In linear programming (LP), a problem consists of an objective function to be optimized (maximized or minimized) subject to a set of linear constraints (inequalities or equalities) and non-negativity conditions. A feasible solution is any solution that satisfies all the constraints of the problem.
Step 2: Define a feasible solution.
A feasible solution must satisfy:
All the linear constraints (e.g., inequalities like \( 2x + y \leq 10 \)).
Any non-negativity constraints (e.g., \( x \geq 0, y \geq 0 \)).
The set of all feasible solutions forms the feasible region, which is a convex polytope in the solution space.

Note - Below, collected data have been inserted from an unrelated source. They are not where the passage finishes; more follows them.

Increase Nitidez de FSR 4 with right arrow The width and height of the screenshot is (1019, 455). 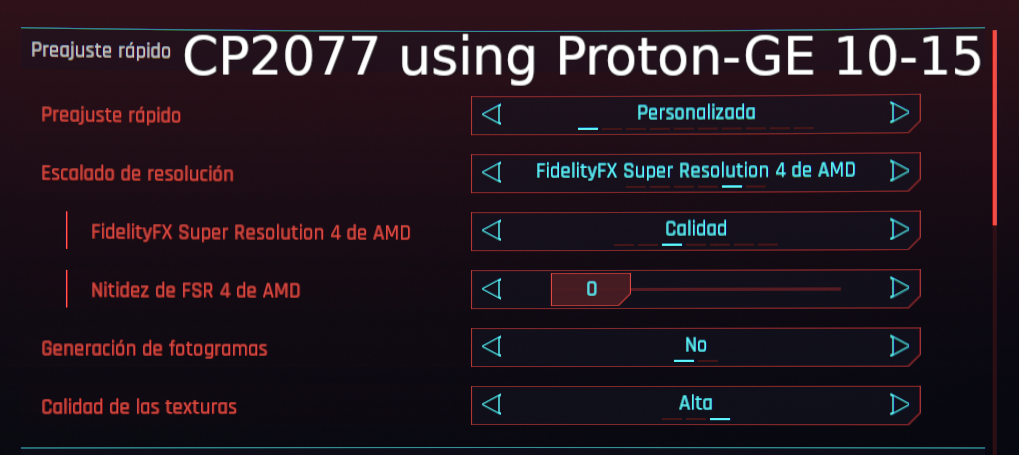point(899,289)
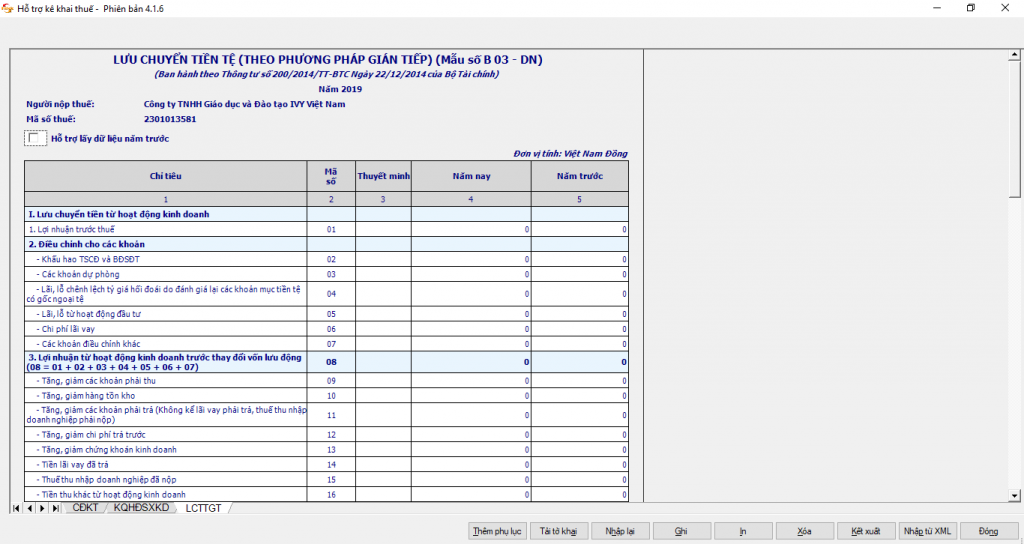Open the KQHĐSXKD sheet tab
Viewport: 1024px width, 544px height.
tap(141, 509)
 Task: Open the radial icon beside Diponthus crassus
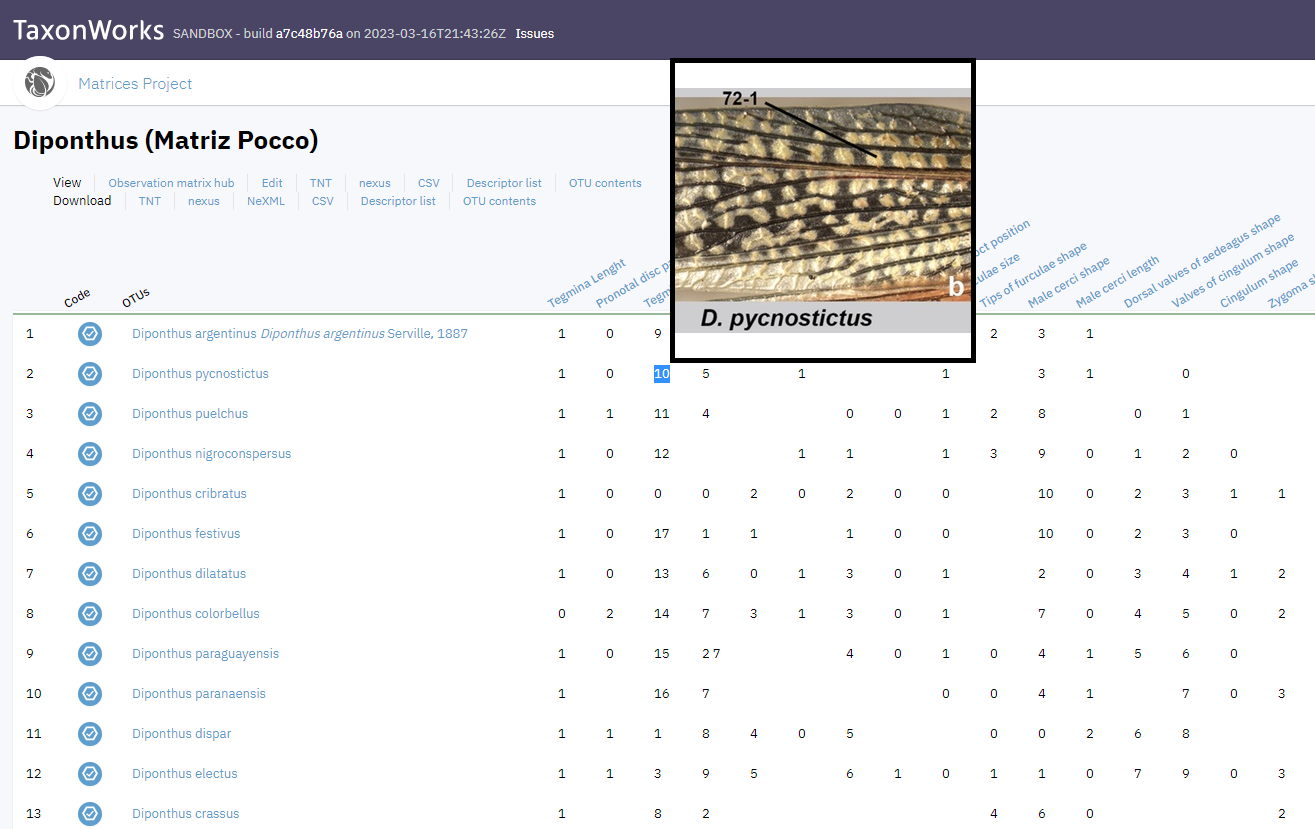[89, 814]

A feasible solution does not necessarily optimize the objective function; that is the role of the optimal solution, which is a subset of feasible solutions.
Step 3: Evaluate the options.
(1) Must optimize the value of the objective function: Incorrect, as a feasible solution only needs to satisfy the constraints, not optimize the objective function. Optimization is a requirement for the optimal solution, not any feasible solution. Incorrect.

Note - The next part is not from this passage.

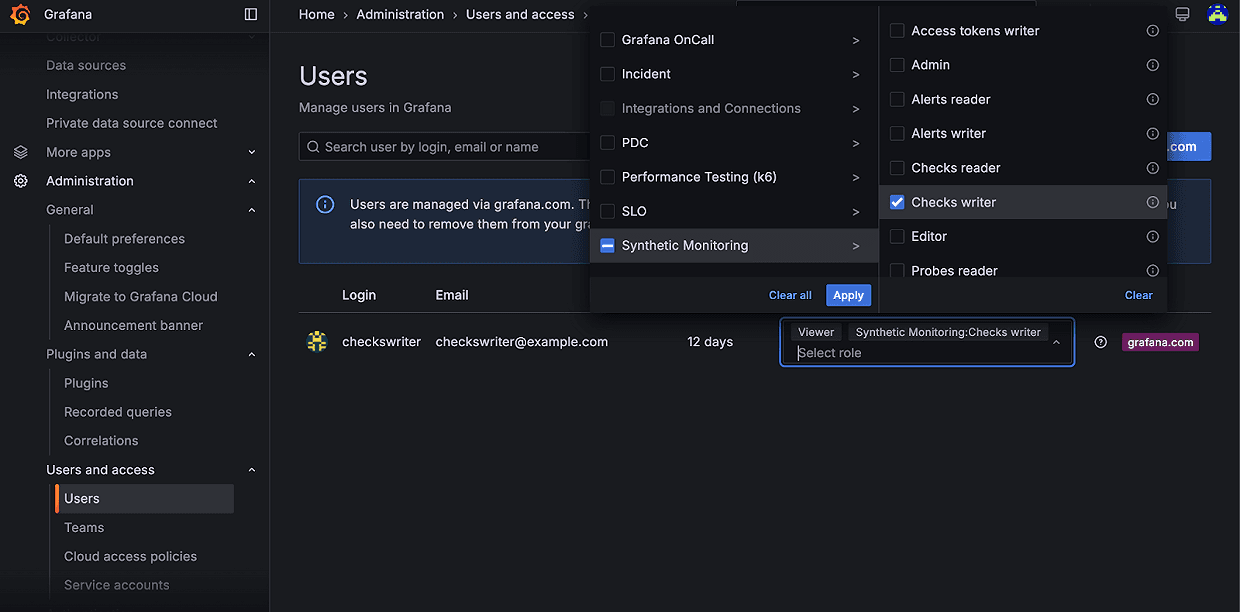Open the news monitor icon
1240x612 pixels.
click(1182, 13)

(2) Need not satisfy all the constraints, only some of them: Incorrect, as a feasible solution must satisfy all constraints simultaneously. If any constraint is violated, the solution is not feasible. Incorrect.
(3) Must be a corner point of the feasible region: Incorrect, as a feasible solution can be any point within the feasible region, not just a corner point (vertex). Corner points are significant in the Simplex Method because the optimal solution, if it exists, will be at a vertex, but feasible solutions include all points in the region. Incorrect.
(4) Must satisfy all the problem's constraints simultaneously: Correct, as this is the definition of a feasible solution in linear programming. Correct.
Step 4: Select the correct answer.
A feasible solution to a linear programming problem must satisfy all the problem's constraints simultaneously, matching option (4).